> Action item
Without the images, write out the entries word for word.

Records from a collection
+++

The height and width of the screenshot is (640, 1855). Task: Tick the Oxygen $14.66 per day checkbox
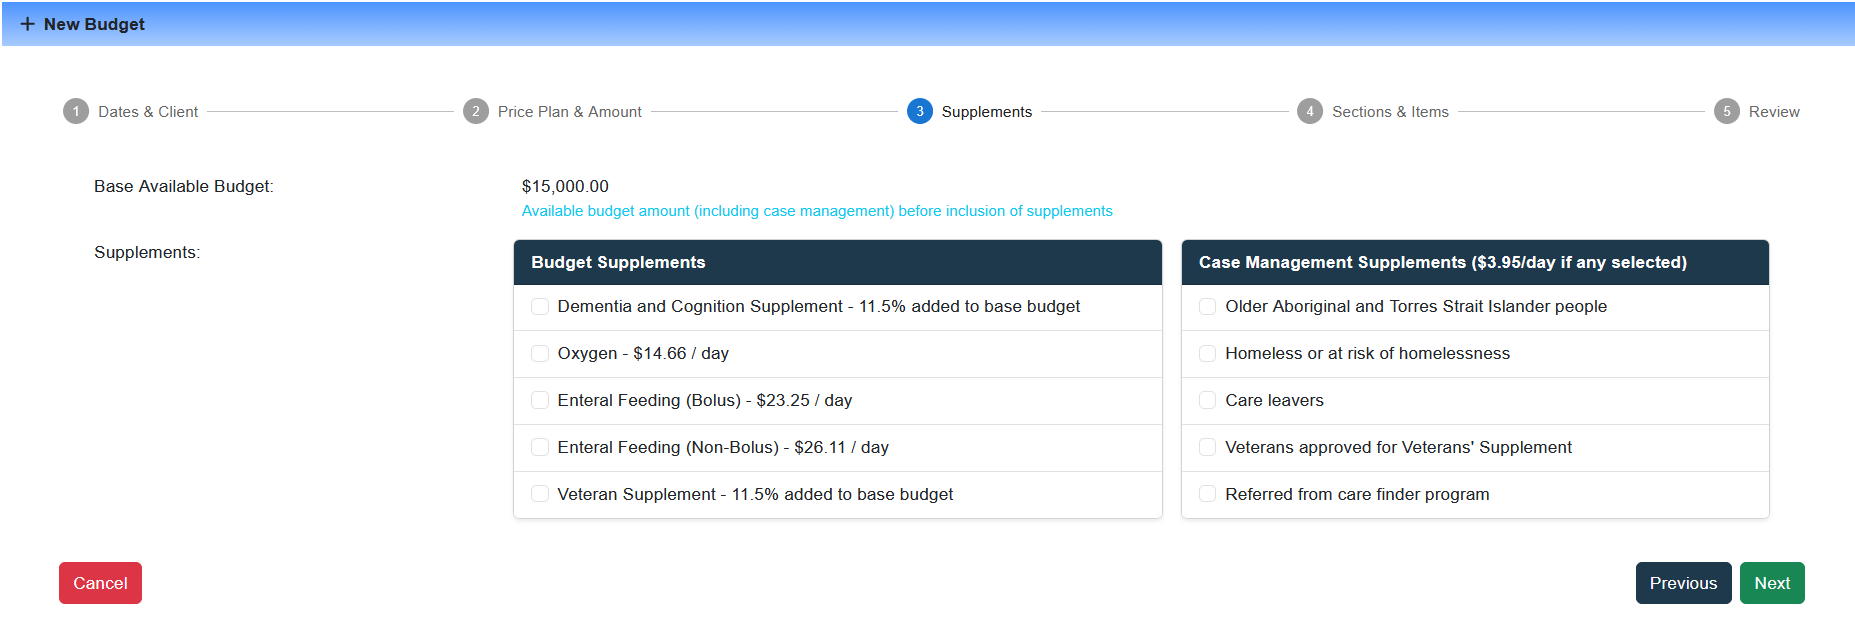540,354
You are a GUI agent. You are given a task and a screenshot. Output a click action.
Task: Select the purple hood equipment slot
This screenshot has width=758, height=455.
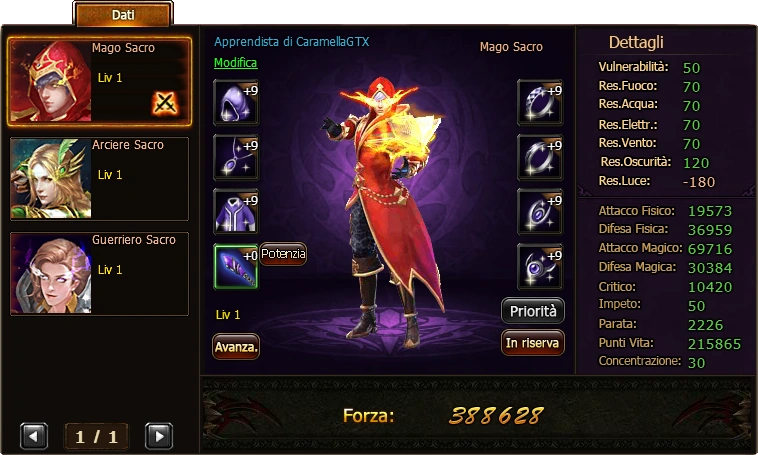[x=236, y=103]
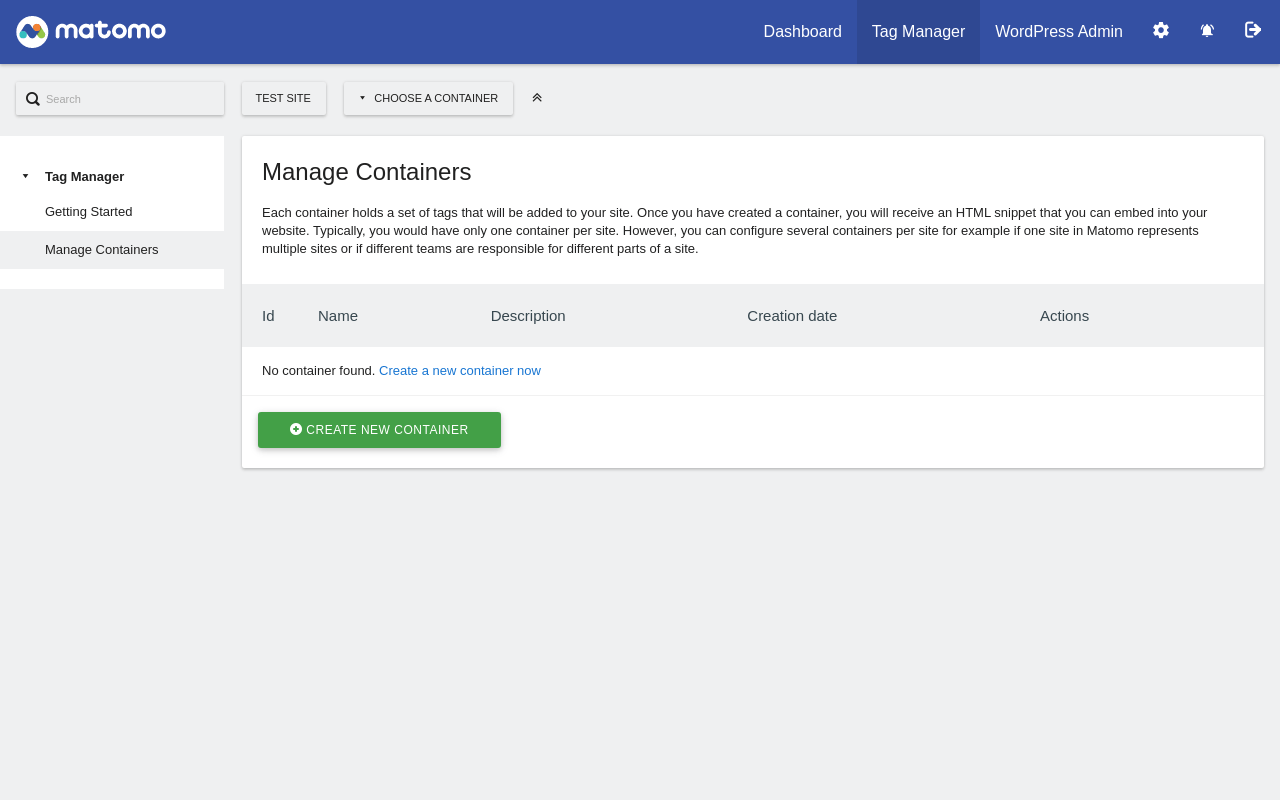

+++

> The answer
The height and width of the screenshot is (640, 1855). Task: Tick the Oxygen $14.66 per day checkbox
540,354
You are a GUI agent. You are given a task and a screenshot. Output a click action.
Task: Select the purple hood equipment slot
This screenshot has width=758, height=455.
[x=236, y=103]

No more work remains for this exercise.